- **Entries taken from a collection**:
'''

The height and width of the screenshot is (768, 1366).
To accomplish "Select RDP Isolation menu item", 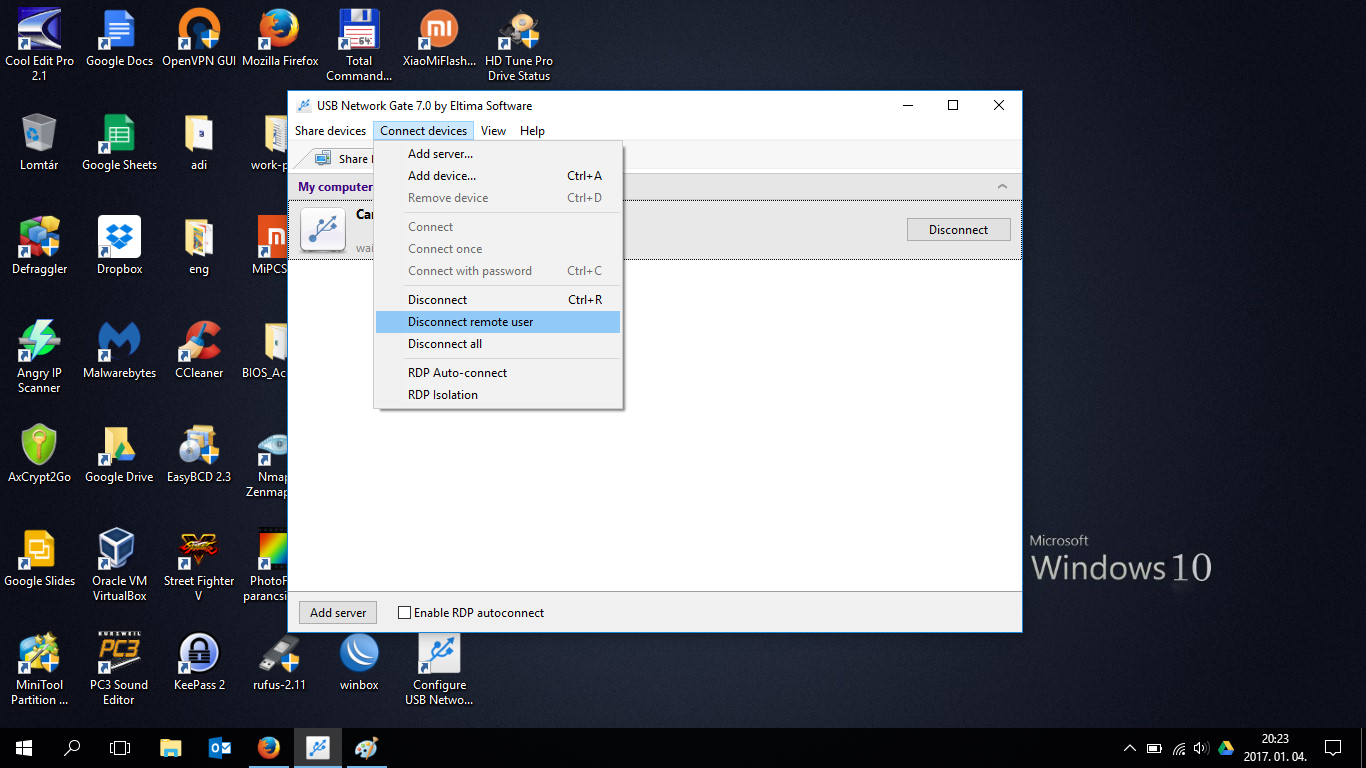I will (442, 395).
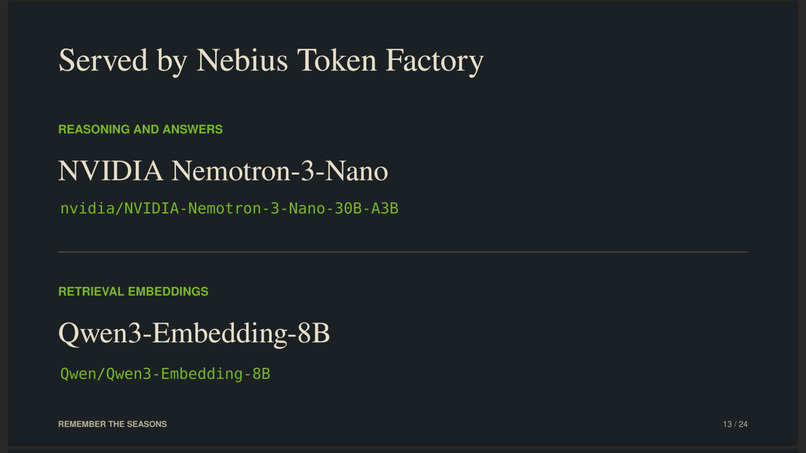Click the 'Qwen3-Embedding-8B' heading
Image resolution: width=806 pixels, height=453 pixels.
pos(194,333)
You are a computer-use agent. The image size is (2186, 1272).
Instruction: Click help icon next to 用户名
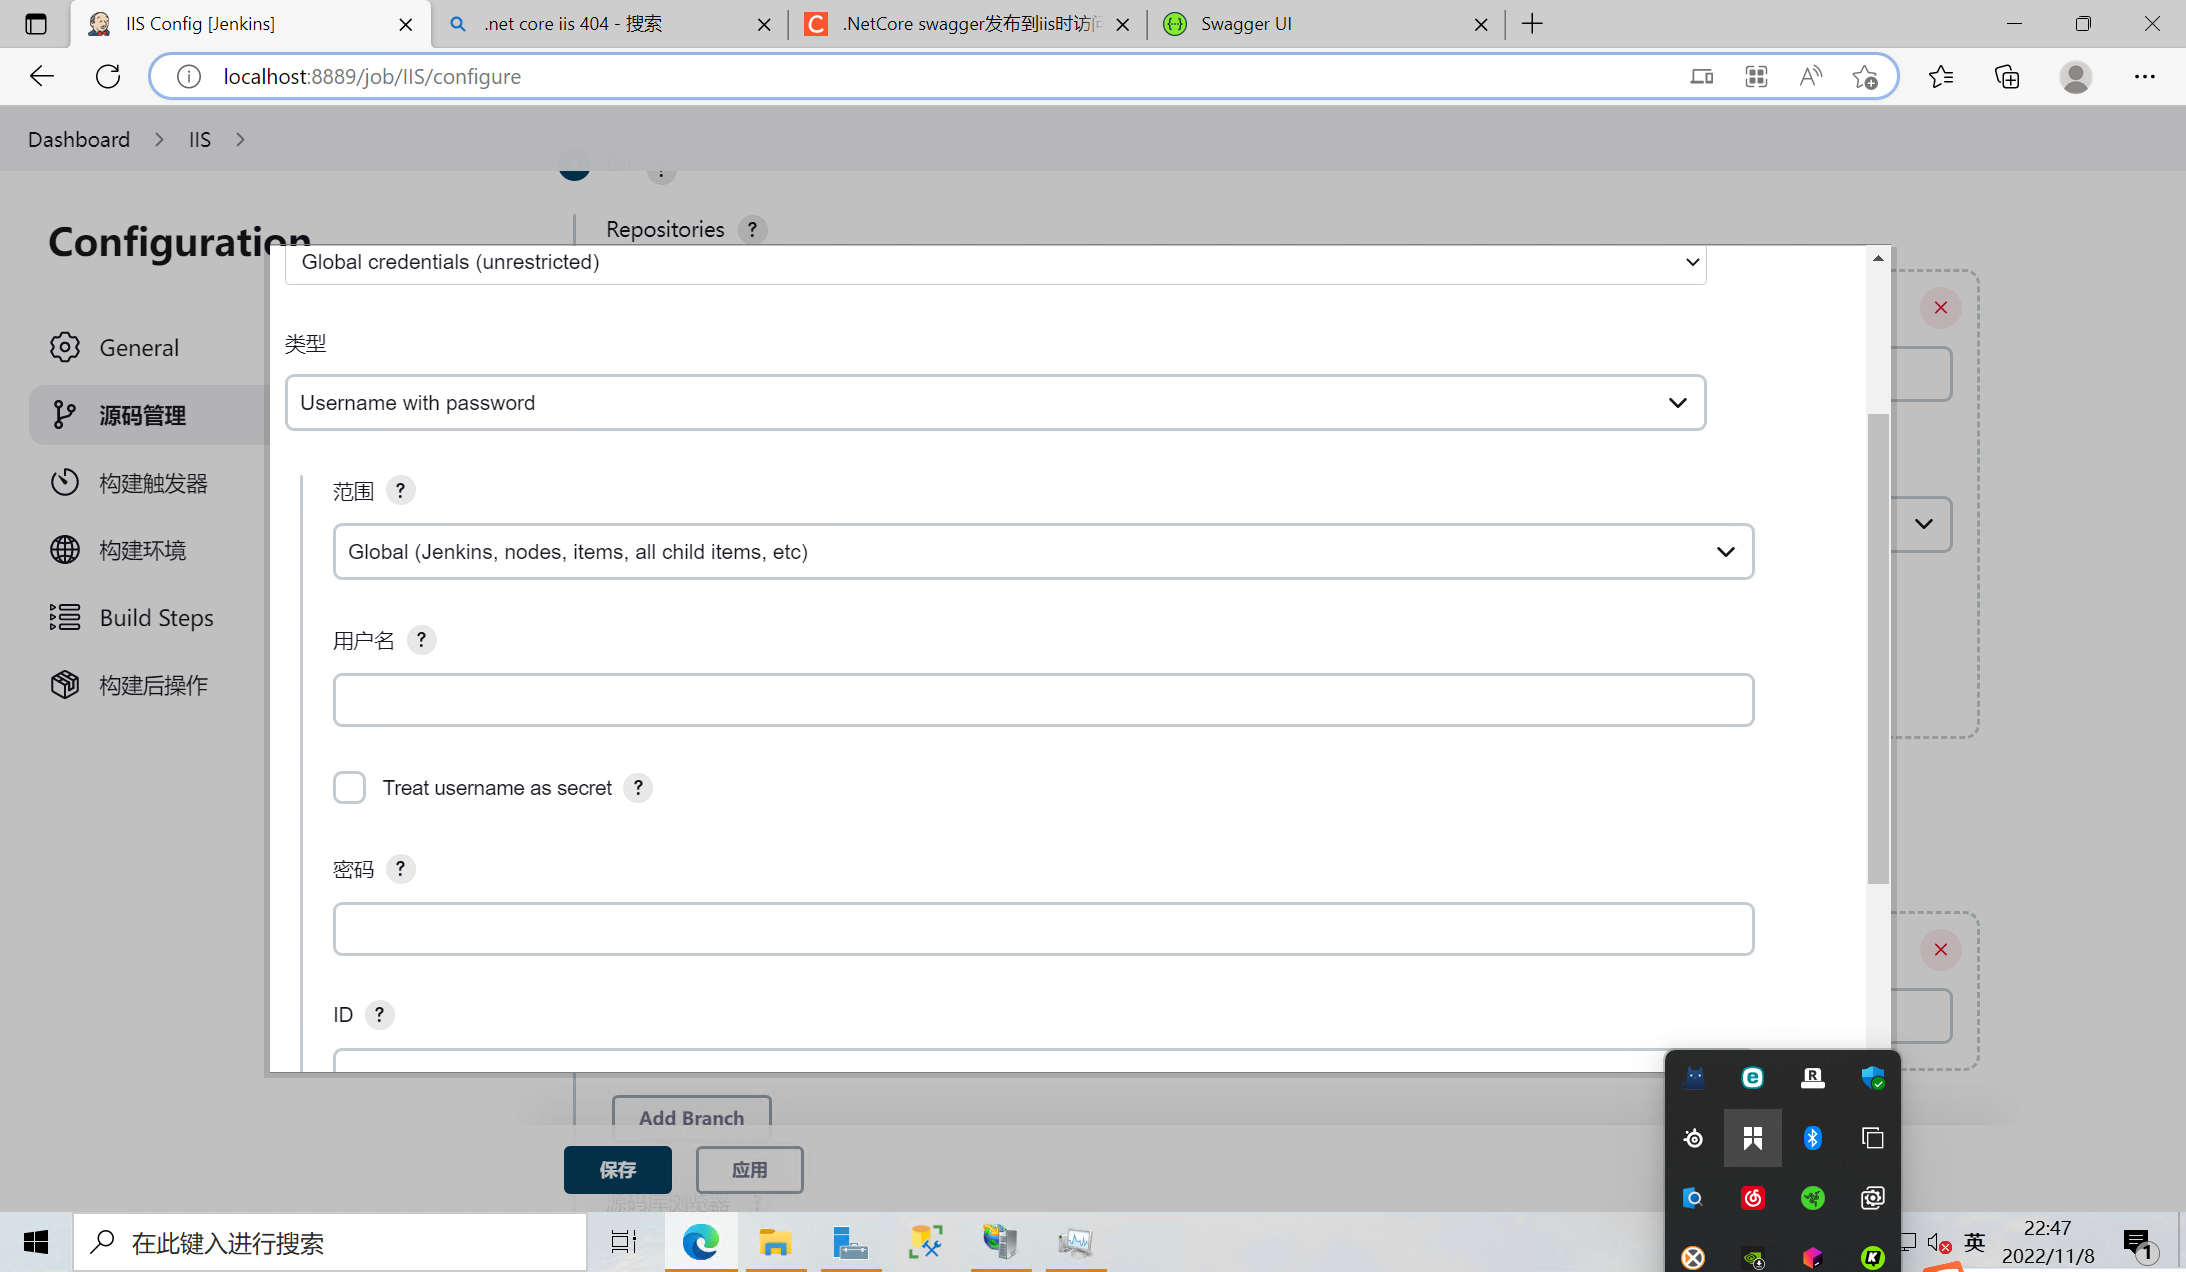point(421,640)
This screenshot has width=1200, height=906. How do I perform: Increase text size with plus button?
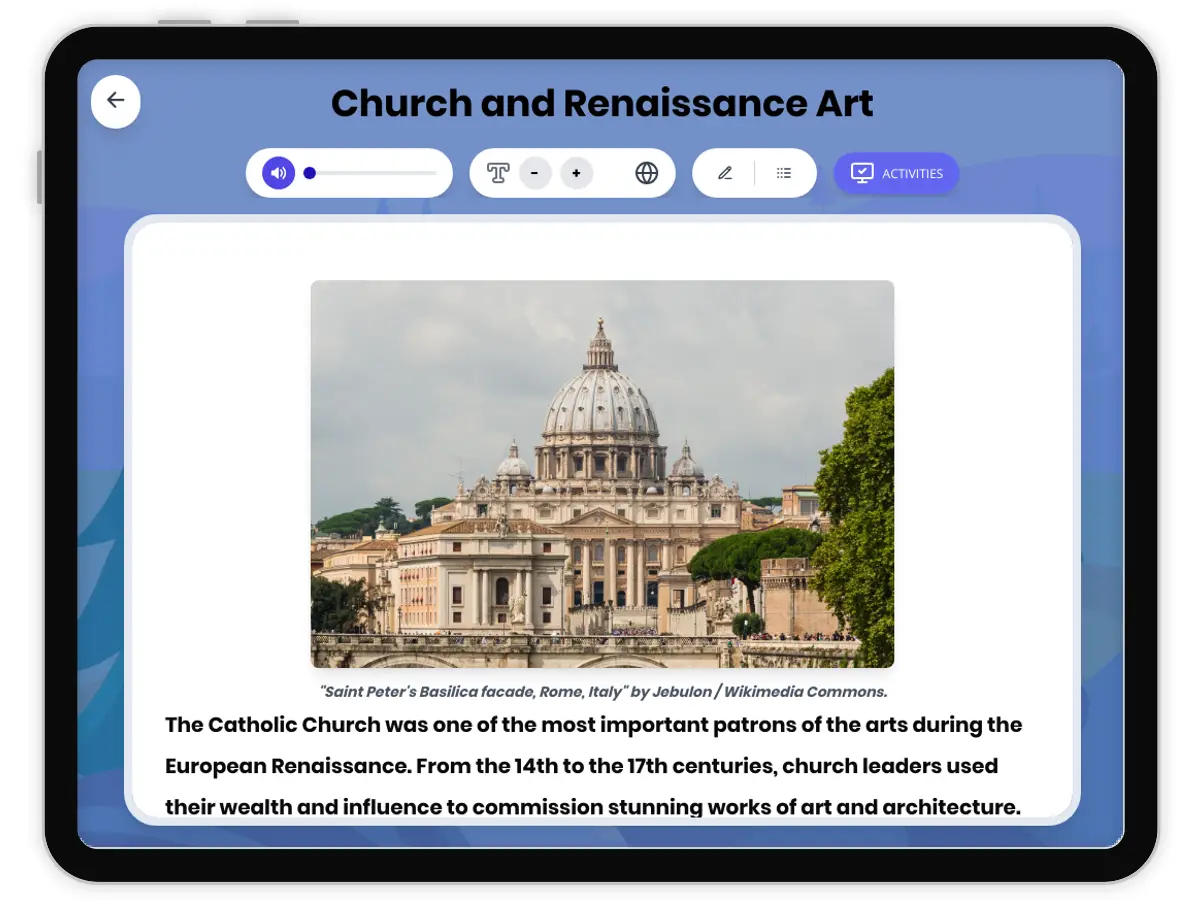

'''

- **Exercise brief**: Write out everything from the line containing "You are a computer-use" down to the end of the lines, raising every coordinate in the answers by 48. Leave the pictures out.

- **Result**:
You are a computer-use agent. The image size is (2186, 1272).
Instruction: Click help icon next to 用户名
point(469,688)
This screenshot has width=1200, height=906. How do I perform: Increase text size with plus button?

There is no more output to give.